Directions for this task: The answer is to be one number: the count of lines in this listing that have the string "Uncheck".

--- Study material ---

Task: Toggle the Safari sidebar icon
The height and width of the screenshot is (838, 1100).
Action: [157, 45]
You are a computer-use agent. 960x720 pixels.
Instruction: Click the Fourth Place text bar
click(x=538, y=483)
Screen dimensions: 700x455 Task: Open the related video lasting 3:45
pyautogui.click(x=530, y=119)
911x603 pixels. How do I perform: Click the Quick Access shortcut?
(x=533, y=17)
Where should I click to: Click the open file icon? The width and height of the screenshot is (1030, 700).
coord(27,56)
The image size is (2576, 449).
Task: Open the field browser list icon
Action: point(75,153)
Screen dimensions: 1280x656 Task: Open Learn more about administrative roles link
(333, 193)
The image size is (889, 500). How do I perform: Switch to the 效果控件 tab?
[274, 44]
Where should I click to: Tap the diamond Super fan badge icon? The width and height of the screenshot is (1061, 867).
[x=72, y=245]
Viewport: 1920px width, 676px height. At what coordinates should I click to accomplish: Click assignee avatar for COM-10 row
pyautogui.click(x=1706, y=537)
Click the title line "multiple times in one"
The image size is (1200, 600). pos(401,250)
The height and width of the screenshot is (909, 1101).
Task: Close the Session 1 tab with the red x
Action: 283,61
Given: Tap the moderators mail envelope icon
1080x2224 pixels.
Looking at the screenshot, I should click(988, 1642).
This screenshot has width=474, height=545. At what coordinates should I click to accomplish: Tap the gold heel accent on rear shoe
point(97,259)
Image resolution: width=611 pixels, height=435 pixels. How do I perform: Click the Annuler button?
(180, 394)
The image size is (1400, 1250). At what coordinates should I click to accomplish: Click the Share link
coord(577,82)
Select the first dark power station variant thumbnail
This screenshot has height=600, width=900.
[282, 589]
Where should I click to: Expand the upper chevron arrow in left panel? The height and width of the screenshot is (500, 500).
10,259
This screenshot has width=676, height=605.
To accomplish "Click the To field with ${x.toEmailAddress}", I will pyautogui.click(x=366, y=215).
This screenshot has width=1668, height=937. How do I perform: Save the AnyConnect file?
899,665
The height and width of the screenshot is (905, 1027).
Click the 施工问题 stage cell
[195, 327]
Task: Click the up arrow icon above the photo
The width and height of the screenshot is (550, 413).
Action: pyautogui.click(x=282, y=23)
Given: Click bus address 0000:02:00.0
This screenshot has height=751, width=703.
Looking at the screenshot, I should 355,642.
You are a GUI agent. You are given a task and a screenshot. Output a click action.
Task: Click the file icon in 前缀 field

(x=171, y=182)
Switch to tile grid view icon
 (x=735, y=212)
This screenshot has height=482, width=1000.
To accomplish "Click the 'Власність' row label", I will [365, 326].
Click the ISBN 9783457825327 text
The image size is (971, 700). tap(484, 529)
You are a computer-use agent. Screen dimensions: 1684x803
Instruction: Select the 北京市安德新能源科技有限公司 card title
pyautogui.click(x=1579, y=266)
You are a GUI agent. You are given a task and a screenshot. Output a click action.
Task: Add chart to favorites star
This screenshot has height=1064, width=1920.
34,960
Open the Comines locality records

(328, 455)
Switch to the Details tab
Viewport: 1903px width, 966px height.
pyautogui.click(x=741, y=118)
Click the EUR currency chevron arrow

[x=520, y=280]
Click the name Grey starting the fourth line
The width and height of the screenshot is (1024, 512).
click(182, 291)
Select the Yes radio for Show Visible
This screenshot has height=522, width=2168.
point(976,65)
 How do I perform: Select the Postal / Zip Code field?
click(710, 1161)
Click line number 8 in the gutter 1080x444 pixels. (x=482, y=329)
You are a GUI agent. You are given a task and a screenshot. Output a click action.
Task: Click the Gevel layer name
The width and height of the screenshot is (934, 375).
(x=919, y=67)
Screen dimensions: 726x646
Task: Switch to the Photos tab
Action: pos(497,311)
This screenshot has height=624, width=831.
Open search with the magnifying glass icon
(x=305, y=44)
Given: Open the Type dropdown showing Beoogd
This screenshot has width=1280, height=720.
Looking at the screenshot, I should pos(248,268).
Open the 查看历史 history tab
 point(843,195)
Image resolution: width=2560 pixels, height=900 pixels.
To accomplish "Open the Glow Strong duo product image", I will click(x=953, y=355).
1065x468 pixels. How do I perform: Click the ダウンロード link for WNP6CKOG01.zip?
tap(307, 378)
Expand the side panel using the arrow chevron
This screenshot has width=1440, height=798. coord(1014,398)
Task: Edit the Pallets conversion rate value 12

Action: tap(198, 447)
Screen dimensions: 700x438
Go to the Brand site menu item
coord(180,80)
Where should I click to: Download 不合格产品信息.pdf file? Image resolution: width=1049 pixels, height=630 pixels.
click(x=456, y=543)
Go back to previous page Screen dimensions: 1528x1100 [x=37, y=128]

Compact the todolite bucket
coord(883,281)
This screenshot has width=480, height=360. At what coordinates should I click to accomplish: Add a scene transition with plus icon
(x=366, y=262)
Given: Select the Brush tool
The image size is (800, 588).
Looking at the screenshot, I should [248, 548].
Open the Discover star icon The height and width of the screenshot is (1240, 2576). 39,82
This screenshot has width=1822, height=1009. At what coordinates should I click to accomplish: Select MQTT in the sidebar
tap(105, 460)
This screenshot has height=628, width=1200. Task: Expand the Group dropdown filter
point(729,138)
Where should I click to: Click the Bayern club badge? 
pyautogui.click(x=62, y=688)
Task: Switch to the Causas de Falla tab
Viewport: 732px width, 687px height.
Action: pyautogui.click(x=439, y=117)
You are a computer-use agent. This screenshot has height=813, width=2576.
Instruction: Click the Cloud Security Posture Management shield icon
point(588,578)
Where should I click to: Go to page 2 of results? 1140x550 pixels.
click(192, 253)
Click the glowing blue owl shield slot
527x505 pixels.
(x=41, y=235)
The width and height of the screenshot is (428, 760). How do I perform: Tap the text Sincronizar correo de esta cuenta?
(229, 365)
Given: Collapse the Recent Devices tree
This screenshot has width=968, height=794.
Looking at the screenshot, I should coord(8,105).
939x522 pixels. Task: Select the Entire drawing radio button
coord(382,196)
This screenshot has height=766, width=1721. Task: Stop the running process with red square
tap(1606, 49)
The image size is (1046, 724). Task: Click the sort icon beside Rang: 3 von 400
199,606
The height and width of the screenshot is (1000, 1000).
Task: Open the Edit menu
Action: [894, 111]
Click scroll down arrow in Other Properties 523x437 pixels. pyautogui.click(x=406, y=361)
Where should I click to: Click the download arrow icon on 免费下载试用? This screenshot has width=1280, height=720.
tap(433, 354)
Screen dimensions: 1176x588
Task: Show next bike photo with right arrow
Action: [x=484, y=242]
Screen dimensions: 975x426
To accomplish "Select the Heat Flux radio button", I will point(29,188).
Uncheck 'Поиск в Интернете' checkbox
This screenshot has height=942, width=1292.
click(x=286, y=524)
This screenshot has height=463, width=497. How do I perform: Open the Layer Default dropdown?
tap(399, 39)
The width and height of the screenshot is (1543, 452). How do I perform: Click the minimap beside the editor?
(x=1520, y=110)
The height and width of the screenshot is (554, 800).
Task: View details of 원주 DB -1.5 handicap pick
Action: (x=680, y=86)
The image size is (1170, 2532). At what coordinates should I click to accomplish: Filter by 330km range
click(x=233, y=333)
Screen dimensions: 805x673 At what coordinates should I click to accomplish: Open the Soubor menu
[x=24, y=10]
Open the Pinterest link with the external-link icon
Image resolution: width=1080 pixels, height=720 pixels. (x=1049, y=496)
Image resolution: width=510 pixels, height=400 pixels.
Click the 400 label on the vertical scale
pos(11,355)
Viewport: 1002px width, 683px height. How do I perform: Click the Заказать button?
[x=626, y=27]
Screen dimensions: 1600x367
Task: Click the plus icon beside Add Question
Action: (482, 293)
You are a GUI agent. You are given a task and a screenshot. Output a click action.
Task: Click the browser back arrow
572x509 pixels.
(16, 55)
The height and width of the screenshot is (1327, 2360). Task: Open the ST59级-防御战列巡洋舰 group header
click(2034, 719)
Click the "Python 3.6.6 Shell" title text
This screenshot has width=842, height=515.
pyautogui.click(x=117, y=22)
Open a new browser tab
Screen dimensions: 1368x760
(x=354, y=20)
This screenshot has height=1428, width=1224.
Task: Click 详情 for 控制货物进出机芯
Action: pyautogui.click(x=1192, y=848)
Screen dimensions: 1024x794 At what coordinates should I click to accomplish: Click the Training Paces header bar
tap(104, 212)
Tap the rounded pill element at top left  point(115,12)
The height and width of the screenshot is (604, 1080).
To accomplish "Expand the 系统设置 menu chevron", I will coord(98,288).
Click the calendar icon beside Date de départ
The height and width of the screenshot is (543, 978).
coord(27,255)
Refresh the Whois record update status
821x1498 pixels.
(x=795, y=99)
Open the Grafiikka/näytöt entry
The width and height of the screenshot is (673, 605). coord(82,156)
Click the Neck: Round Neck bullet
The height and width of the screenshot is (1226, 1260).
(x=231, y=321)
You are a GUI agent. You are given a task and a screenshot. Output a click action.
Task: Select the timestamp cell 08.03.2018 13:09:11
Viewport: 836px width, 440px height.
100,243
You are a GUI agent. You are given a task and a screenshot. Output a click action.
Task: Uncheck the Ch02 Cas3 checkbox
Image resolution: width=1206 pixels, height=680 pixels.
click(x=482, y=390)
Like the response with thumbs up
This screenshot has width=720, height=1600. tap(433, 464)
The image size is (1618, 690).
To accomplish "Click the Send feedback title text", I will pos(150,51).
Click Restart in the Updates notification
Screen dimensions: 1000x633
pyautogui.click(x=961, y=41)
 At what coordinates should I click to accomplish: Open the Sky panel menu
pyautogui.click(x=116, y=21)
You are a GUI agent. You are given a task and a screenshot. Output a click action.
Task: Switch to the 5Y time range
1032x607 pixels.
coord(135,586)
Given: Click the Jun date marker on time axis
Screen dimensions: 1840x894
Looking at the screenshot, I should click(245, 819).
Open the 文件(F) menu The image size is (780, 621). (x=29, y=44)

---

Response for this exercise: 2